One issue is that the Orbiter stepper motor diameter is not constant. The back plate diameter is ~36.5mm but the magnetic core diameter is just 35mm. This creates a gap between the magnetic core and the heatsink which needs to be filled with a thermal conducting gap filler. I used 1mm thick soft silicone based thermal sheets for this purpose.
A passive cooling solution do not make any noise and ads negligible weight (~9g) but its cooling performance is limited. It reduced the motor temperature by ~4-5°C, reaching about 65°C in normal conditions @0.85A RMS current.
Since pure passive cooling has limited performance for the given size, I focused on active cooling ideas.
First, I have designed a cooling solution using 25mm fan. Even if in theory it has enough airflow, in this application it does not provide enough air pressure to squeeze air through the ventilation channels.
I tried orienting the fan in both directions.
When airflow is directed towards the stepper back side, the generated turbulences and air reflected back reduces the airflow drastically, it even reduced the fan RPM by more than 50% due to lack of power.
Directing airflow towards the outside, means the airflow has a free path, and the air needs to be sucked through the ventilation channels, cooling the stepper. I found that distance between the stepper and the fan plays a crucial role having it too close the fan is not able to keep airflow. It needs some buffer space where the lower pressure to be built up creating the suction.
Based on some test I reached a conclusion that about 5mm gap between the stepper and the fan is a good compromise between cooling effectiveness and overall length of the Turbiter.
The cooling performance is limited due to low power of the 25mm fan, I reached about 10°C temperature reduction (~60°C stepper temperature @0.85A RMS). Which is far below my expectation.

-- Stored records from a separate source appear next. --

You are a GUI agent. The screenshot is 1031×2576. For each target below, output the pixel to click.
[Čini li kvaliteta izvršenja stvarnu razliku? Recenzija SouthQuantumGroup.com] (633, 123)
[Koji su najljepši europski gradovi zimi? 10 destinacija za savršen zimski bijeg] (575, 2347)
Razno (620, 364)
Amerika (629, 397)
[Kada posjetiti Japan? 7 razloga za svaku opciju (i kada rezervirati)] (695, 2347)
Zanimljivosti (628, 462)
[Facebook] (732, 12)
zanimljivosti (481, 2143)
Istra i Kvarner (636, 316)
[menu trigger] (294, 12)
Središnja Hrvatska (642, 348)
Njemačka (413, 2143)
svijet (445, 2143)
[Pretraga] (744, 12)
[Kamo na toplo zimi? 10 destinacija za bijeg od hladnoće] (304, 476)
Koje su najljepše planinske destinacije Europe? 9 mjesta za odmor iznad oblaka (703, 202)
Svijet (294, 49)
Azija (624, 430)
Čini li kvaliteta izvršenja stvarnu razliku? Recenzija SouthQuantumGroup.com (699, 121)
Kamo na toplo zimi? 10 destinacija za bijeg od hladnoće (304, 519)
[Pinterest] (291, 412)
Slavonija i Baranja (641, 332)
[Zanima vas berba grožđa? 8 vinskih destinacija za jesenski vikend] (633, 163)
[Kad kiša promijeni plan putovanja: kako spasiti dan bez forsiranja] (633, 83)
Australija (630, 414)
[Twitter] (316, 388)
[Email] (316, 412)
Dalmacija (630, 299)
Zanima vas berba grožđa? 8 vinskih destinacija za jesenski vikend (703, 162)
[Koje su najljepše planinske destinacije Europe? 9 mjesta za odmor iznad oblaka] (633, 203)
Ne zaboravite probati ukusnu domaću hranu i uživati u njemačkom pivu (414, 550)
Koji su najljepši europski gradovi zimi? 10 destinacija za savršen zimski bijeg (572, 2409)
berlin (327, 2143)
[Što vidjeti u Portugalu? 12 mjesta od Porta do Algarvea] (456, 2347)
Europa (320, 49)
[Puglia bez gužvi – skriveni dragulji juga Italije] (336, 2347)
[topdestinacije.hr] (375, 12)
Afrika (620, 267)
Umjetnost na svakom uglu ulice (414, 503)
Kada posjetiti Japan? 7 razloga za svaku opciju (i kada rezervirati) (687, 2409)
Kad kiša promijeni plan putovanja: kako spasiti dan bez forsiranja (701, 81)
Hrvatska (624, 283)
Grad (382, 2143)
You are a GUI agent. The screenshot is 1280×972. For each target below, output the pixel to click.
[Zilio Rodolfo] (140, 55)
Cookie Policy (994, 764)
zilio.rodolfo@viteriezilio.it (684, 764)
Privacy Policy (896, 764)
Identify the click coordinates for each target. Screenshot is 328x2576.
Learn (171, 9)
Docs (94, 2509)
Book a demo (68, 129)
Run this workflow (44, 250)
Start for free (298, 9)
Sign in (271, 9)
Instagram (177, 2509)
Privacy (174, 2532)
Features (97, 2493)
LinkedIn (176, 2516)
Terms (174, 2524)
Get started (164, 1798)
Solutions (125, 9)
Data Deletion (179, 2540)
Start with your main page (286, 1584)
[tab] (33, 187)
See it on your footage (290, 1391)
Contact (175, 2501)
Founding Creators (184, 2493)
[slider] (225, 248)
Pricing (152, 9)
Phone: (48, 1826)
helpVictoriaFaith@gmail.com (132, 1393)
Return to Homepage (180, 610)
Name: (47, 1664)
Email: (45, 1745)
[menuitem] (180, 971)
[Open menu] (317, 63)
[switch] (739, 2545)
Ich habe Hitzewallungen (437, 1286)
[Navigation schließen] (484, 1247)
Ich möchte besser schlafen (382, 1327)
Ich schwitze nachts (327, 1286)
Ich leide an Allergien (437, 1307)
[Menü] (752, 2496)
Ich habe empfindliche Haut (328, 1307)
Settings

Next, I tried a 30mm axial fan. Fitting this was a bigger challenge since its diameter is bigger than 36mm (40mm). However, cutting down the fixing hole “ears” I managed to squeeze it inside.
The performance was improved, ~15°C temperature reduction (~55°C stepper temperature @0.85A RMS). Not bad but I had the impression that the main limitation is due to the fan pressure not airflow.
This led to me think of using radial fan (blower), it does have lower airflow but higher pressure, so maybe the overall cooling airflow will be increased.
Indeed, my assumption was correct, the temperature is reduced by ~28°C to ~40-42°C stepper temperature @0.85A RMS room temperature of about 24°C.